Strange word to use.
But also why?
Can’t people hang out without their partners at some point no more?
How boring!

She may also not feel a part of just us single ones chatting about our lives since she isn't single and may not even know who is single

There are people who can’t talk with/relate to people who are single once they themselves no longer are?
How weird!
And boring!

Is this why SOME people abandon their friends once they are dating/get married?

Of course they can and do. There is no evidence that the coupled friend goes everywhere with her boyfriend all the time. We have no idea of the circumstances around the request.
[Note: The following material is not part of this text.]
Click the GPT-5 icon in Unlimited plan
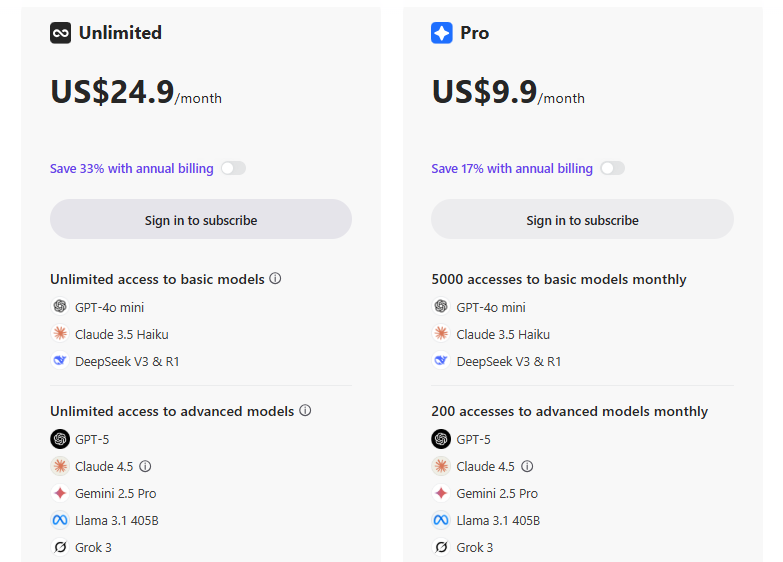783x562 pixels. point(60,439)

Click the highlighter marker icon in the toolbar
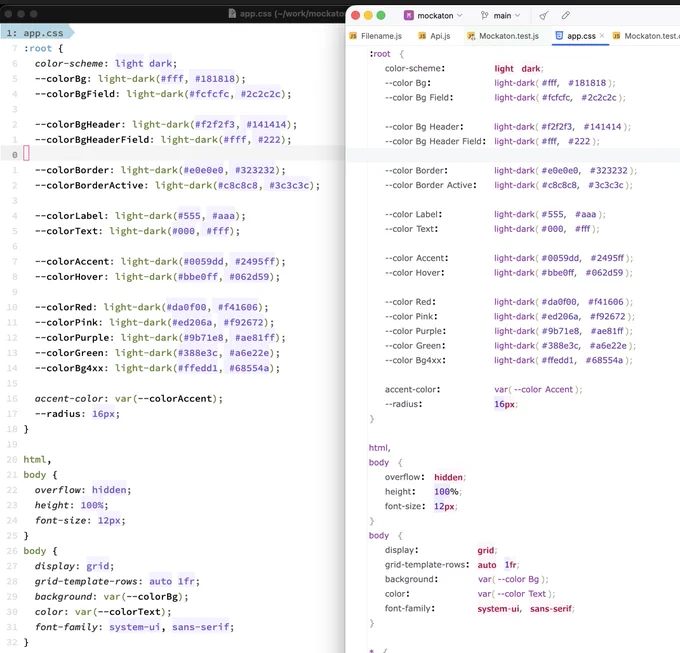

Likewise single people also realize that singles friends move and partner up and that sometimes partners for many different reasons will socialize with their girlfriend/ boyfriend.

Life changes. Flexibility in life is good.

YouAreNotBatman · 04/03/2023 11:32

musingsinmidlife · 04/03/2023 11:08

Of course they can and do. There is no evidence that the coupled friend goes everywhere with her boyfriend all the time. We have no idea of the circumstances around the request.

Likewise single people also realize that singles friends move and partner up and that sometimes partners for many different reasons will socialize with their girlfriend/ boyfriend.

Life changes. Flexibility in life is good.

So the friend can be flexible and not drag the current fling with her.

musingsinmidlife · 04/03/2023 11:33

YouAreNotBatman · 04/03/2023 11:32

So the friend can be flexible and not drag the current fling with her.

Of course. All she did was ask and OP can say no.

Neither are in the wrong here.

Ponderoveryonder · 04/03/2023 11:53

I’d probably say
‘the more the merrier, but why on earth would he want to come to a girls night ? 😀’
Then just deal with the fallout, either way.